## Text section

● ● ●

On this one, you’ll have to take my word for what happened.

We did not have sex and not for want of trying on my part. Let’s just say she said she could only have sex with her husband. I was not her husband nor did I have plans to be one that night or anytime in the near future.

So, no, we did not have sex or anything else for that matter. We slept.

Some may think I need an award for not forcing myself on her.

Thing is, I don’t need an award – and no one else does for that matter – for doing what I am supposed to do in the first place without thinking. I, as a man, needed to understand what masculine privilege really signified. This meant thinking and understanding and naming what that privilege looks like.

This memory was triggered by a Facebook post by one Mwende Kyalo reacting to some screenshots where a lady is asking a man that she’s been washing clothes for, cooking, cleaning and having sex with, what they are and the man tells her they are just friends. and the icing is when he tells her, that he didn’t ask her to do any of that.

Mwende’s response: But that’s the thing. He didn’t have to ask her. Society already did that for him. Her mum already did that for him. The community that man lives in and the values they hold already did that for him. They raised her to not have to be asked. To do it without being asked.

In thinking about Mwende Kyalo’s response I recalled how I felt smug about not having had sex with N. and it hit me that doing the right thing should be the old, new and everyday normal. In fact, I now see, I failed the test because, she said no to sex which I felt entitled to simply because I was a guy and she was at my place, in my bed.

● ● ●

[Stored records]
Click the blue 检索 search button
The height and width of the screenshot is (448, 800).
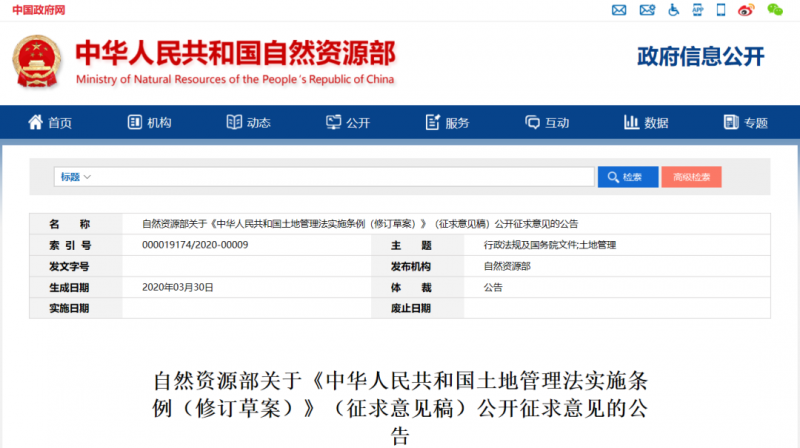pos(628,177)

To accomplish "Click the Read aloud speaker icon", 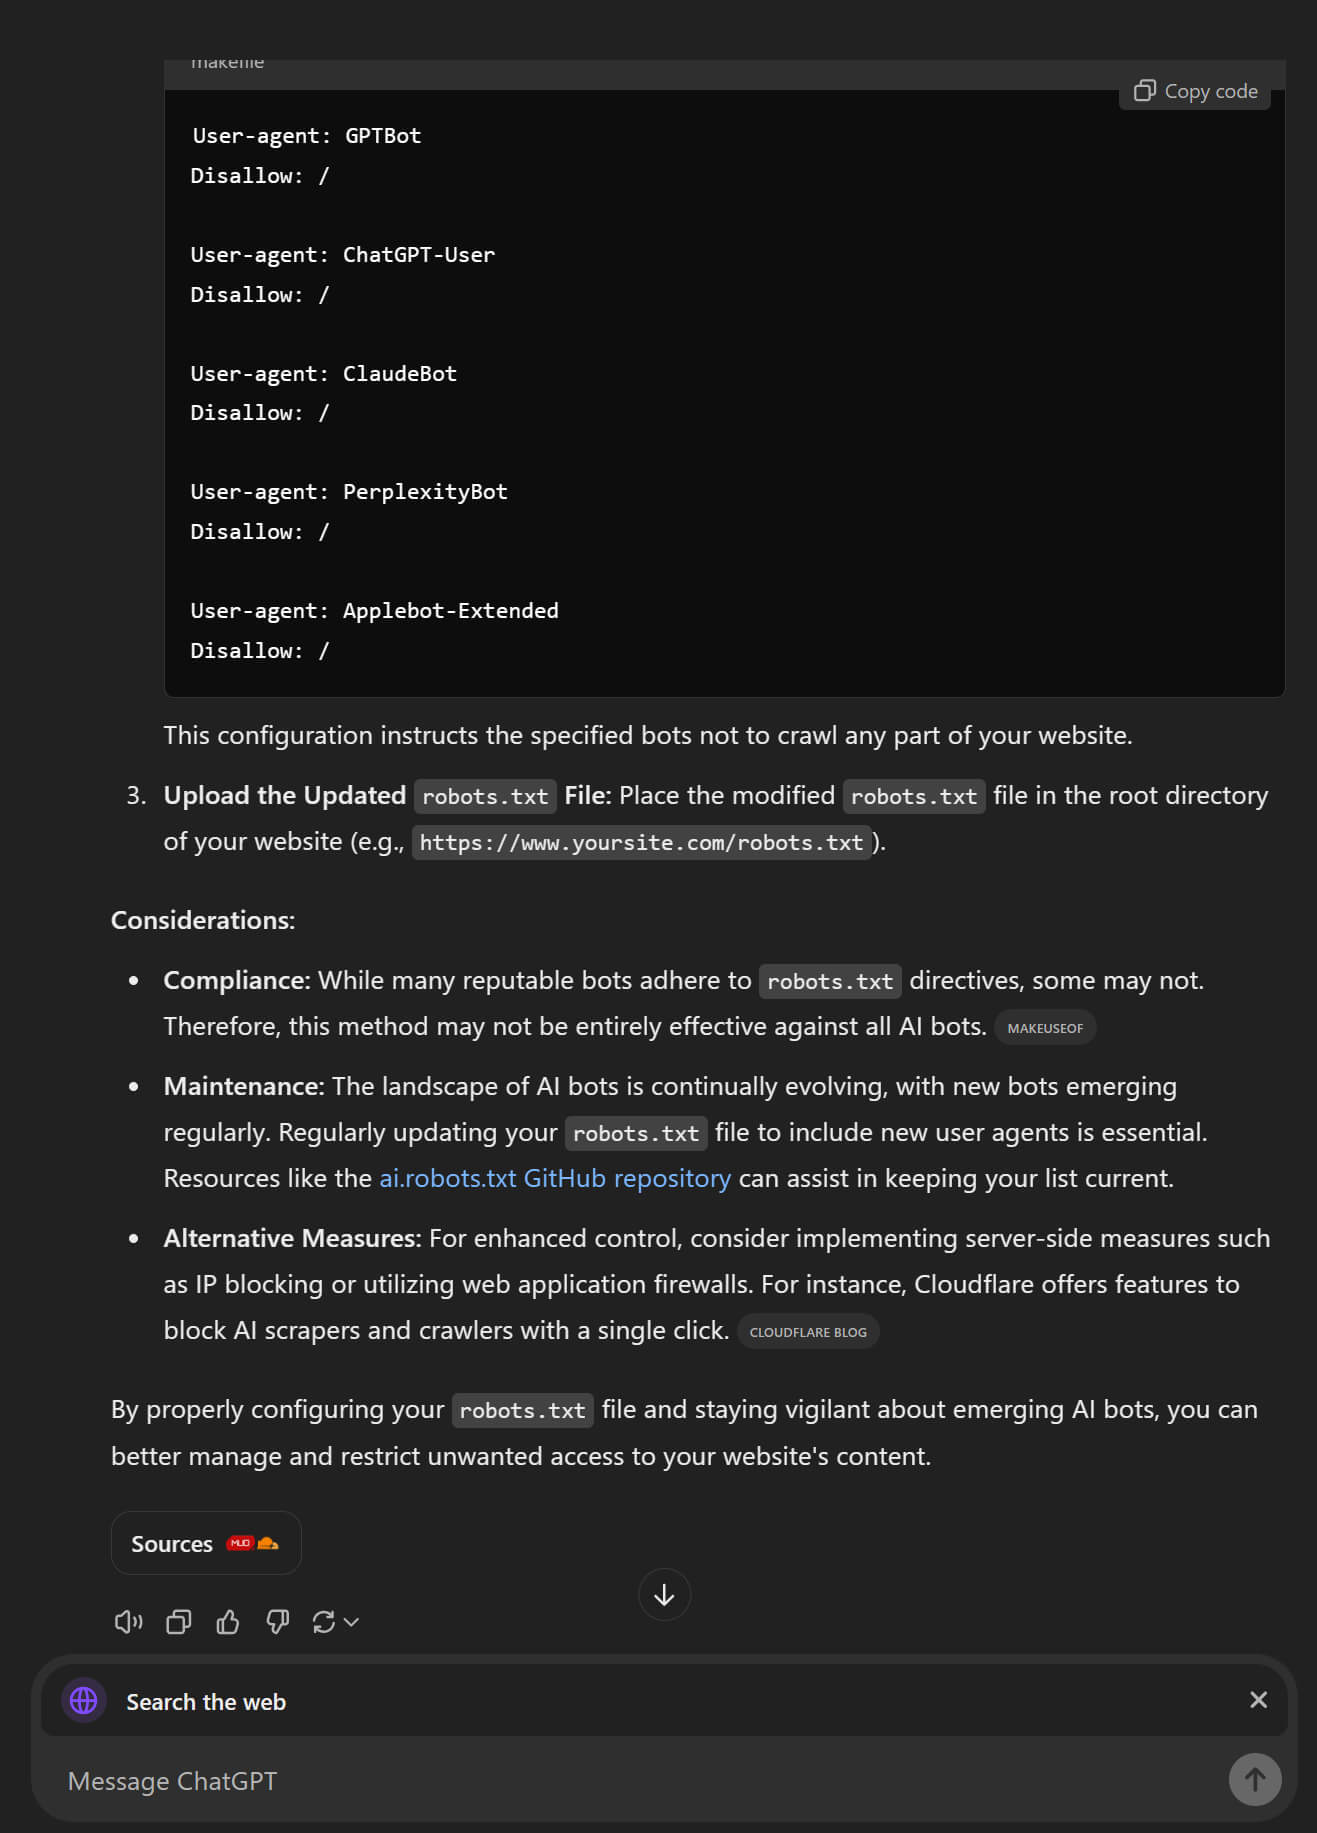I will pos(129,1622).
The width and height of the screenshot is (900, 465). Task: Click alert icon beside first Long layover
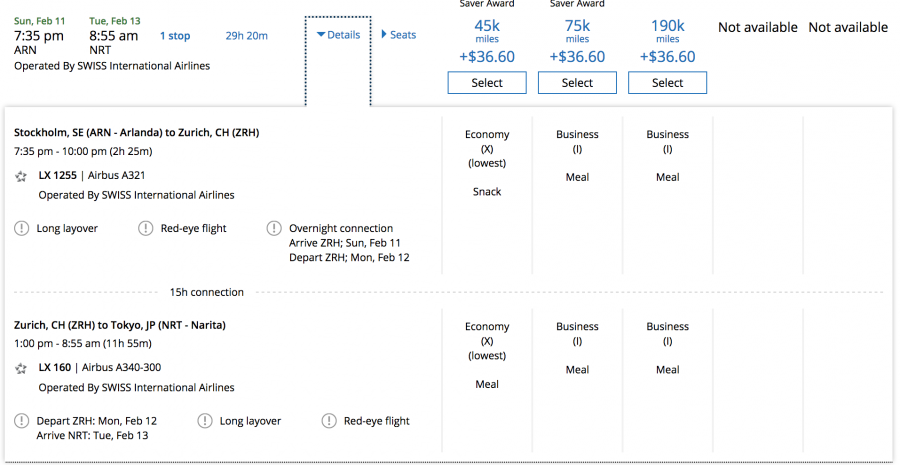21,229
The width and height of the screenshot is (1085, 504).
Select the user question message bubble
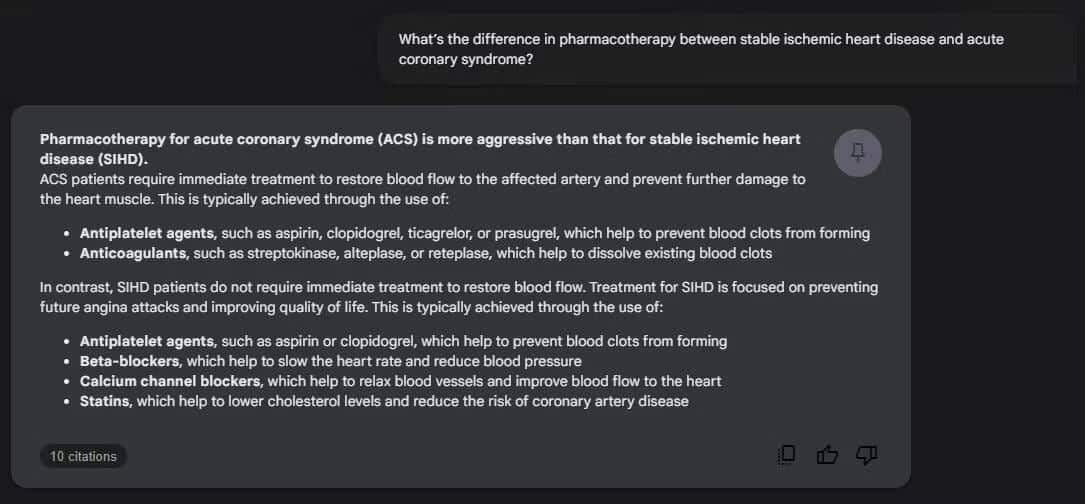pyautogui.click(x=700, y=49)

● ● ●

## What you need to do
a - In the essay on masculine privilege, whose Facebook post triggered the memory?
b - Copy the stretch of the essay from "Some may think" through "privilege looks like.".

## Answers given
a - A Facebook post by Mwende Kyalo.

b -
Some may think I need an award for not forcing myself on her.

Thing is, I don’t need an award – and no one else does for that matter – for doing what I am supposed to do in the first place without thinking. I, as a man, needed to understand what masculine privilege really signified. This meant thinking and understanding and naming what that privilege looks like.